Text provided.
## START
Thanks for the information here @Sanilblank . @robredpath is away until Aug 29th unfortunately, but I will see if anyone else in our team can help with the file format question in the meantime.

We are a bit confused on the use of the word 'automated' in your title and description. By automate I am assuming you mean that a file will contain all the english strings present in the system and if any changes occurs in the file, a script will detect the change and then generate the required excel or .pot/.po file which will be sent to you for translation. If my understanding correct?

Yes, that's correct to my understanding. We remain in control of how often and when we run the re-translation, but your system should be capable of detecting what English text has and hasn't changed since the last translation.

By the extraction and re-integration of text into IATI Publisher being done in an automated way, we mean via a script as opposed to any manual copy and pasting.

Sanilblank commented 2 months ago

@emmajclegg Thanks for the clarification. I have another question regarding the extraction part. The system will generate the excel or another format file containing the english strings to be extracted which will be sent yo you. We will need a way to inform you about which strings have been added/changed since the last translation was done. So, we could do this in many ways, the first being generating only the strings which have been either added or updated (which will require translation) in the file, another way could be generating all the string in the file along with previous translations as well which will allow you to update the translations even for the ones which were already done previously. The second approach would give you more flexibility but it may be more difficult for you to see which texts actually require translating. If you have any other ideas regarding this subject, we are open to hear them. Please have a look and confirm the process which we should move forward with.

cc. @praweshsth @PG-Momik

emmajclegg commented 2 months ago

Hi @Sanilblank - I don't want to give wrong information on this so will check with @robredpath once he's back (Aug 29th) and update here.

robredpath commented 1 month ago

Hi @Sanilblank! Thanks for this - it's really useful to understand what you're thinking.

The exact format of the files doesn't really matter too much for us - I suggested .pot/.po files as they're fairly standard in our other applications and are straightforward to work with, but an .xlsx file would also be fine. The main thing is that the process is automated and repeatable.

By "automated" what I mean is that we expect the list of strings to be generated directly from the source code by software, without any manual steps - and for the translated strings to similarly be re-integrated automatically. This means that the process is easily repeatable, so that a small update can be made easily and large updates aren't too much of a problem.

We don't expect the automation to require zero human contact, but we want to make sure that everything gets translated as part of the regular updating process for the software: every time a form or button changes, or we add some new explanatory text, it should be translated promptly.

By way of example, for our documentation platform we run one command to generate the .pot files that we send to the translators, and then we check in the translated files to git and re-run the build process to generate the multi-lingual website. This gives us a very high level of repeatability and consistency, and it's easy for us to do which encourages us to do it often - even for very small changes.
## END
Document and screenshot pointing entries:
## START
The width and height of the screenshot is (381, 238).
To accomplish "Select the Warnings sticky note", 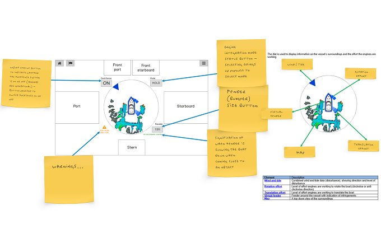I will coord(69,179).
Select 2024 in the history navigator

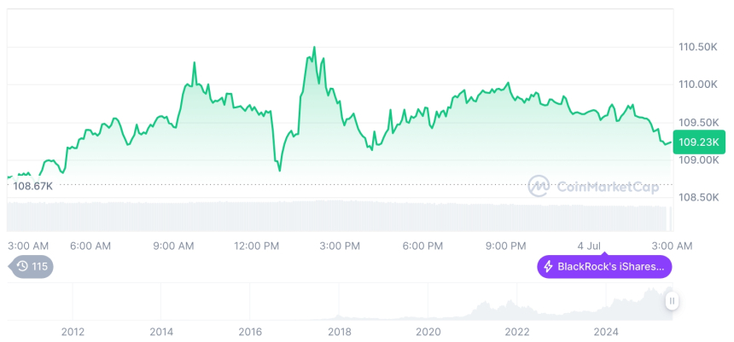tap(606, 331)
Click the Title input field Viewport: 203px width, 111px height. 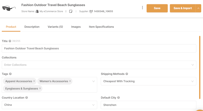point(99,49)
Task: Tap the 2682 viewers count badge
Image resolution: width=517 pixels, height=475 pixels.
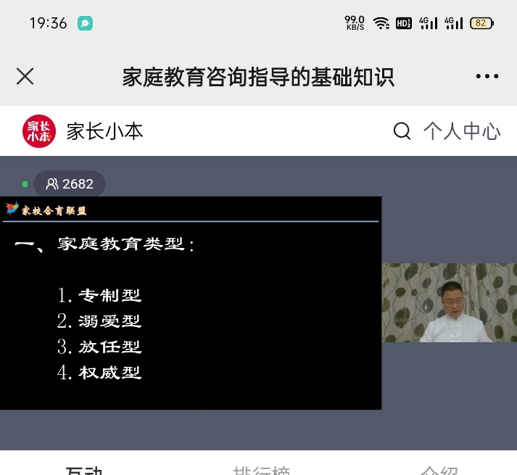Action: click(69, 184)
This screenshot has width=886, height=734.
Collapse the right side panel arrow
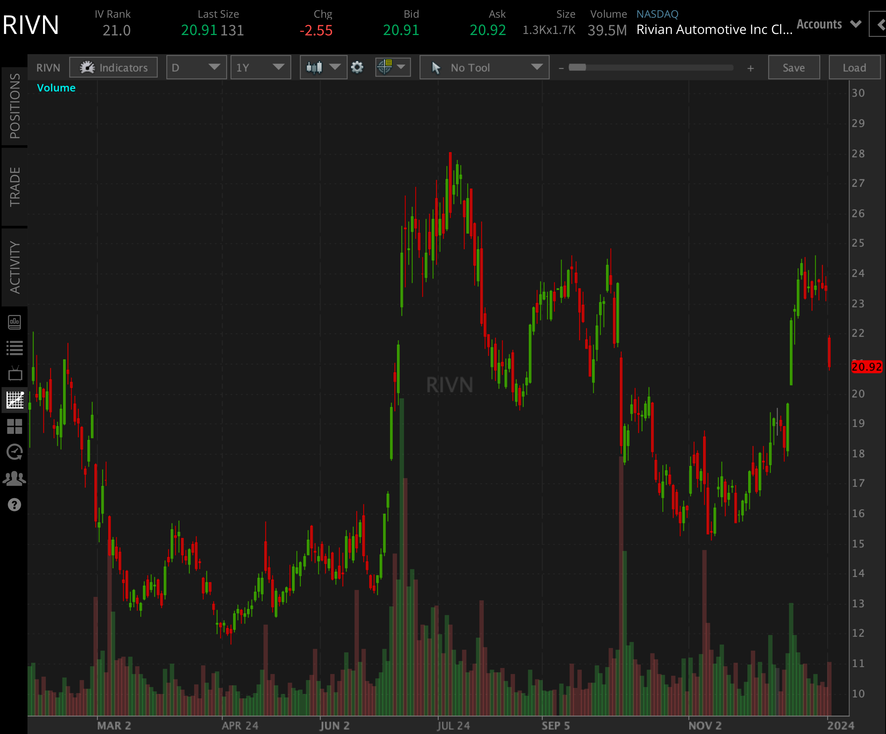click(x=880, y=24)
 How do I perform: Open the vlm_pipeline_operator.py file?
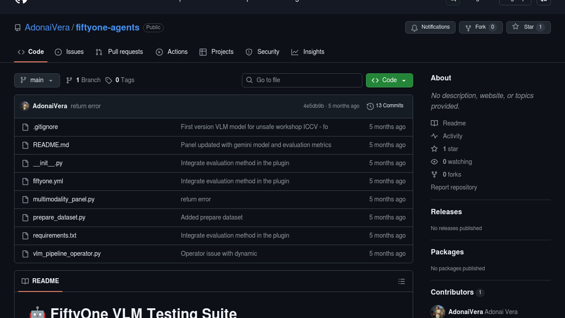[x=67, y=254]
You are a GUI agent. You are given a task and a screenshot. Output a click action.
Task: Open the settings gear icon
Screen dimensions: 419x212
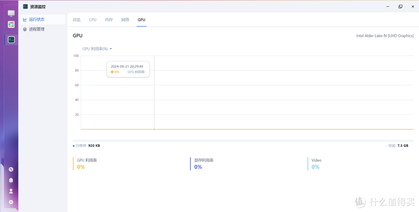(x=11, y=202)
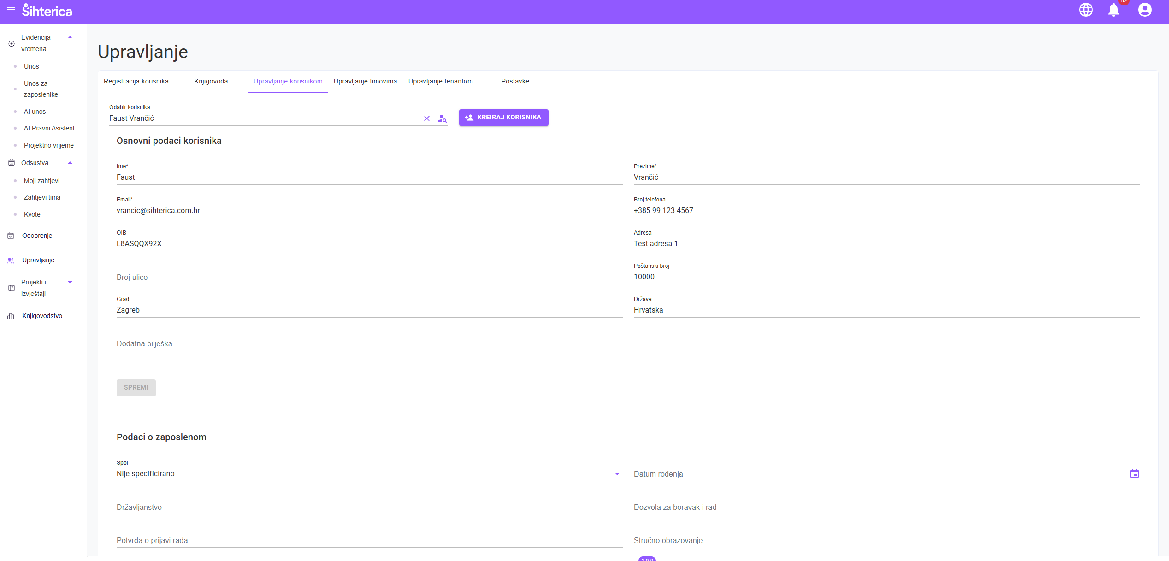Switch to Upravljanje timovima tab
The height and width of the screenshot is (561, 1169).
click(x=365, y=81)
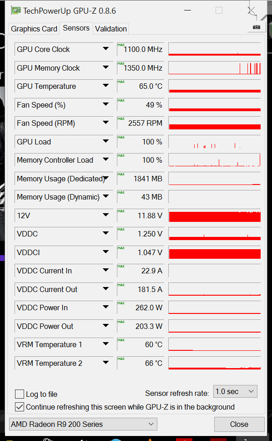Click the Memory Controller Load graph
Image resolution: width=272 pixels, height=441 pixels.
pos(214,160)
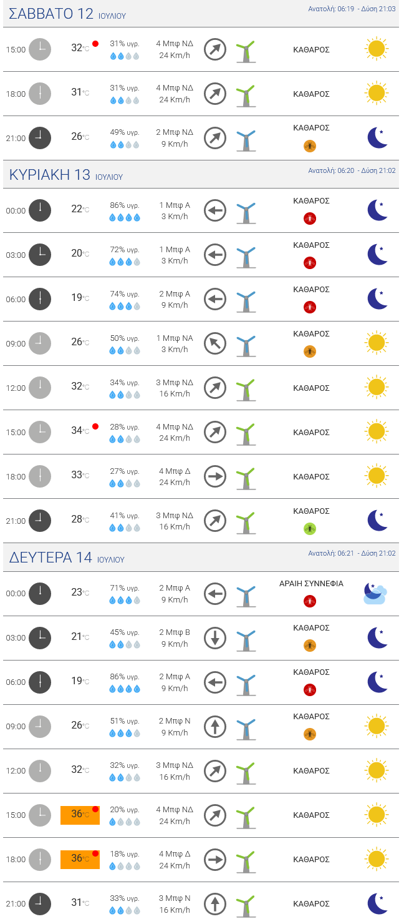Click the windsock icon for Sunday 12:00
The width and height of the screenshot is (404, 924).
click(246, 388)
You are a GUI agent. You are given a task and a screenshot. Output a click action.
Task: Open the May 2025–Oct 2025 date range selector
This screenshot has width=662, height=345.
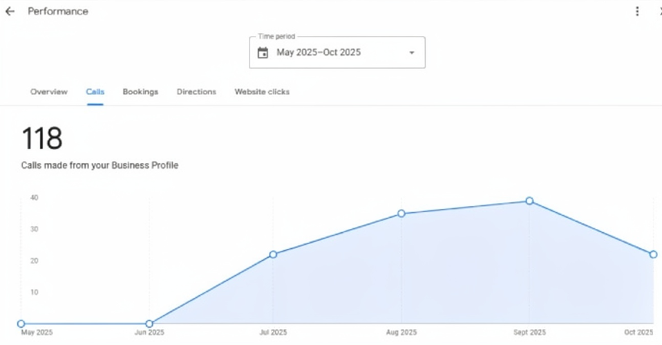319,53
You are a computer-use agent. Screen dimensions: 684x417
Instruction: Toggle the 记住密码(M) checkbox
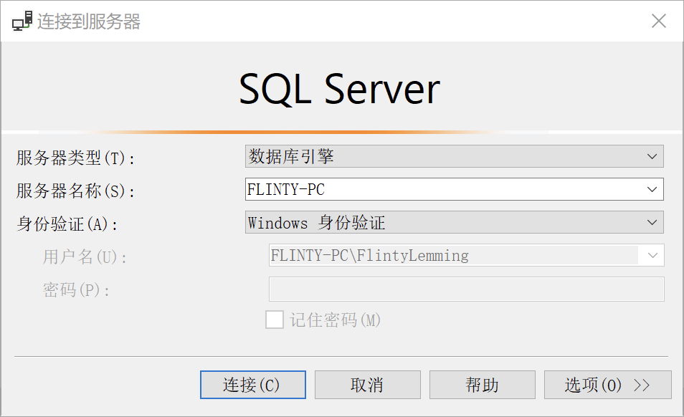(x=275, y=320)
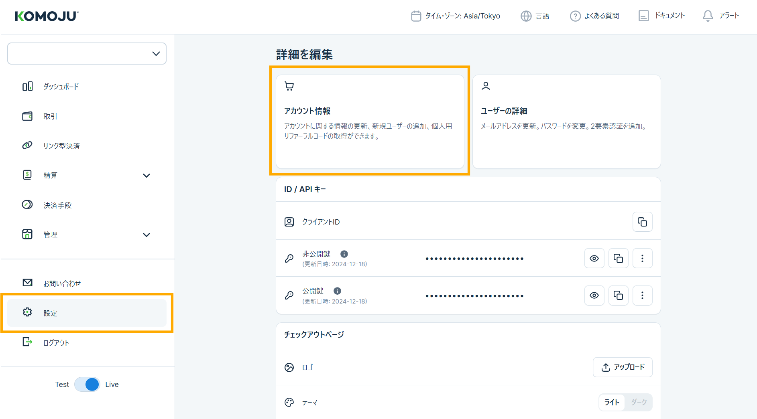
## END
What is asked.
A - In the thread about automating translation, what is the passage starting with "robredpath commented 1" and going on through "automated and repeatable."? Quote it word for word.
B - What would come next in the thread about automating translation for IATI Publisher? Continue it from where it stops.

Responses to the tasks.
A -
robredpath commented 1 month ago

Hi @Sanilblank! Thanks for this - it's really useful to understand what you're thinking.

The exact format of the files doesn't really matter too much for us - I suggested .pot/.po files as they're fairly standard in our other applications and are straightforward to work with, but an .xlsx file would also be fine. The main thing is that the process is automated and repeatable.

B -
In our documentation work we send the whole documentation site each time, and the translation platform figures out what's changed, and gets that translated. We then re-import the whole translated file back in. Our experience is that it's easier that way, rather than trying to manage lists of things that have changed. Ultimately, it is up to you, but that's our experience and recommendation.

Hope that helps - do let me know if you have any further questions

Sanilblank commented 1 month ago

Hi @robredpath I think I understand what you are trying to say and I feel that we are on the same page regarding the automation process. As mentioned previously, we will be writing a script which will be responsible for checking the translations maintained in the system and will be able to generate an excel file consisting of all texts either translated or requiring translation which will be sent to you. You will perform the translations as required and will send the file back to us and we will use a script to simply take the translations and insert them into the system.

cc. @praweshsth @PG-Momik

Sanilblank commented 1 month ago

Hi @robredpath The above parts discussed between us are very clear now. For the part where we send the data present in the backend to the frontend, we researched online and found two methods.

  1. The entire data is loaded in the app.blade.php file and saved as global data. Then, the FE uses the data for showing the texts throughout the system. This increase the load in each page, so we could put this in cache and then use the data everywhere. Still, the data stored in cache would be very high and so this process may not be feasible. Also, when the language is changed by the user, the cache data is delete.
  2. The BE will have apis for sending the translated texts to the FE. When a page loads, the apis for the required translated texts will be called. When an api for a certain set of translations is called, they will be store on the backend cache in redis so that next time no processing part is required. When a user changes the language, the cache data will be deleted. This process will not send all the translated texts data to the FE immediately which will help to reduce the load. We are leaning towards using this method.

This message is just to update you regarding the findings we have had and to give you an update about how we are proceeding for this feature.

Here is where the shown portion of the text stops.